Stored records
§
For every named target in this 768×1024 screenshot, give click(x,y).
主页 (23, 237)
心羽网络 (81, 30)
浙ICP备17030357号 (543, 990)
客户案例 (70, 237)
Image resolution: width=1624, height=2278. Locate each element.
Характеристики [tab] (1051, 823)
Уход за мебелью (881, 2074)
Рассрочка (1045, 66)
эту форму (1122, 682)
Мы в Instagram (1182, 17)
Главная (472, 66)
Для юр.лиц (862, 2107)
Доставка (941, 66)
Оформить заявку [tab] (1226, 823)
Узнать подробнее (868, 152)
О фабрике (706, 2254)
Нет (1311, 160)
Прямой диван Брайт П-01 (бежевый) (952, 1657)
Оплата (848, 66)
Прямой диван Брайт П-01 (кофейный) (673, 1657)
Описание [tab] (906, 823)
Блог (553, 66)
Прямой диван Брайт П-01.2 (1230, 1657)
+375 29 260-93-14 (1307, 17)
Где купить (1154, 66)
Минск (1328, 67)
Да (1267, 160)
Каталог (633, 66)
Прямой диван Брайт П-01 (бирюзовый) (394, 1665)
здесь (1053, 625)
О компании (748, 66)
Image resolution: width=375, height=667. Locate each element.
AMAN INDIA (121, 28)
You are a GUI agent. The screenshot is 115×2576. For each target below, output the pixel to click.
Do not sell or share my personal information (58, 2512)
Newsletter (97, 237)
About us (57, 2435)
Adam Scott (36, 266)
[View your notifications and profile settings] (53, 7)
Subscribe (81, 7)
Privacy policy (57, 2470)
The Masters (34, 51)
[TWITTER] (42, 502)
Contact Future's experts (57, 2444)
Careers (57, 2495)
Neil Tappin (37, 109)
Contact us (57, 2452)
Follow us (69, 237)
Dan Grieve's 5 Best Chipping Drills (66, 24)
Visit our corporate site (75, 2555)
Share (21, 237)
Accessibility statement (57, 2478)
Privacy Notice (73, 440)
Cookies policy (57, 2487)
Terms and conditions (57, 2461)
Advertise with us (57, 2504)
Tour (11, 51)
§
- [EXERCISE GOAL] With the line containing "Оплата (848, 66)" as the last one, please set down exactly the lines of the records above from their very first line, and nothing more.

- [TASK OUTPUT]
For every named target in this 768×1024 screenshot, give click(x,y).
主页 (23, 237)
心羽网络 (81, 30)
浙ICP备17030357号 (543, 990)
客户案例 (70, 237)
Image resolution: width=1624, height=2278. Locate each element.
Характеристики [tab] (1051, 823)
Уход за мебелью (881, 2074)
Рассрочка (1045, 66)
эту форму (1122, 682)
Мы в Instagram (1182, 17)
Главная (472, 66)
Для юр.лиц (862, 2107)
Доставка (941, 66)
Оформить заявку [tab] (1226, 823)
Узнать подробнее (868, 152)
О фабрике (706, 2254)
Нет (1311, 160)
Прямой диван Брайт П-01 (бежевый) (952, 1657)
Оплата (848, 66)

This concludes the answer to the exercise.